Постепенно раскрылись мои глаза, и я увидел в Троице очень много хорошего. Главное, конечно, то, что отец и здесь непрестанно проповедовал. Служил очень хорошо. А недостаток хорошего хора вдруг неожиданно был мгновенно устранен. У Аркадия Резвякова что-то не получилось с соборным старостатом, и он со всем хором перешел в Троицкую церковь. А впоследствии, не поладивши с хором, ушел обратно, заявив: «У меня и палки запоют». Он был так талантлив и к тому времени образован, что действительно палки, то есть совсем необученные певчие, примерно через месяц запели совершенно так же, как старые певчие, если не лучше. А к отказавшемуся от него хору пригласили из Тумы регента — сына тумского протоиерея. Регент этот кончил Казанскую Духовную Академию со степенью кандидата богословия, но в священники и в духовные преподаватели почему-то не пошел. Регентству он обучался как в духовной школе, так и у видного в свое время казанского регента Морева. У него я пел в хоре около пяти лет и был ценим им за хороший слух и за то, что я мгновенно схватывал новую мелодию, и на спевках проводил девять человек девушек и женщин альтовой партии. Я пел, конечно, не у Морева, а у Николая Михайловича Баландина, который сейчас очень стар, но регентует в одной из московских церквей. Недавно я виделся с ним в Москве и с большим удовольствием беседовал с ним за его чайным столом. С удовольствием потому, что нашел его очень духовным, гораздо более духовным, чем это было прежде. Николай Михайлович поведал мне, что он уже здесь, в Москве, был однажды оскорблен кем-то из церковников и хотел уйти из регентов. Но настоятель убеждал его от Писания и Отцов, что грешно бросать Божие дело из человеческих соображений. И убедил. Николай Михайлович читал нам с Ольгой Михайловной это дивное, чисто пастырское послание, но жаль, что память слишком коротка, и совершенно мы не помним подробностей.
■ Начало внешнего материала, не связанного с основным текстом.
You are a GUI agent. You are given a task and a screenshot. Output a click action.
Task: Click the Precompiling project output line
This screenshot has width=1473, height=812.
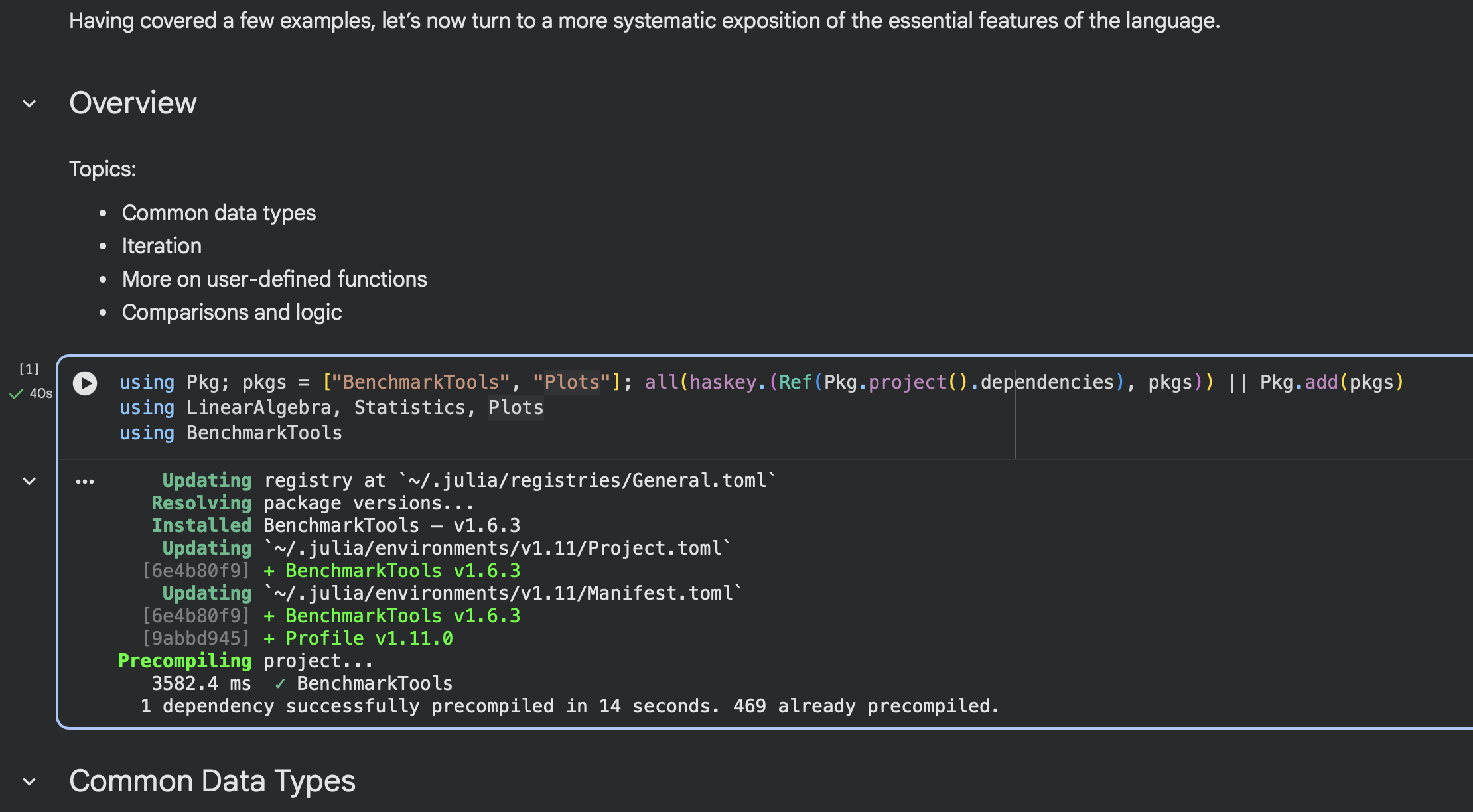pyautogui.click(x=246, y=661)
Ольга Михайловна Правдолюбова
(Ольга Михайловна Правдолюбова)


Конечно, в Троице немало было действительно печального и плохого. Получилось так, что набравши совсем новых певцов, Резвяков в какой-то мере уподобился отцу Пимену. То есть располагал певчими более покорными и более подходящими к его регентскому идеалу, с годами изменившемуся. Именно с новым составом, с «палками» (необученными певчими) он достиг больших регентских высот. А Баландину достались старые певчие с большой фанаберией и закостенелыми плохими привычками старых певцов. Хотя и много он с ними сделал, но все-таки очень большого не достиг, может быть и потому, что был явно менее талантлив, чем Резвяков. А еще было очень неприятно петь с его старшим братом — баритоном, семинарским товарищем отца. Чувствовался в нем надутый, хотя и спавший несколько с голоса, певец. А главное — чувствовался безбожник (впоследствии Николай Михайлович подтвердил это). Ах! Как это неотрадно, как неуютно, как душа скорбит сознательно или подсознательно, когда безбожники в церкви поют! «Скажите, Николай Михайлович, ведь наверное Вам было известно, что брат Ваш неверующий. Как же Вы допускали его петь священные песнопения?» — «Да ведь думал, что если он почаще будет в церкви, да будет петь священные слова, может быть тронется чем-то его зачерствелая душа». — «Ну, а он-то зачем пел, когда не верует ни во что?» — «Я полагаю, хотелось ему этим заработать, а иначе чем объяснить пение того, чему не сочувствуешь?» Так-то вот. Это большое несчастье городов маленьких и еще более больших, что на их клиросах безбожники поют. Это часто чувствуется.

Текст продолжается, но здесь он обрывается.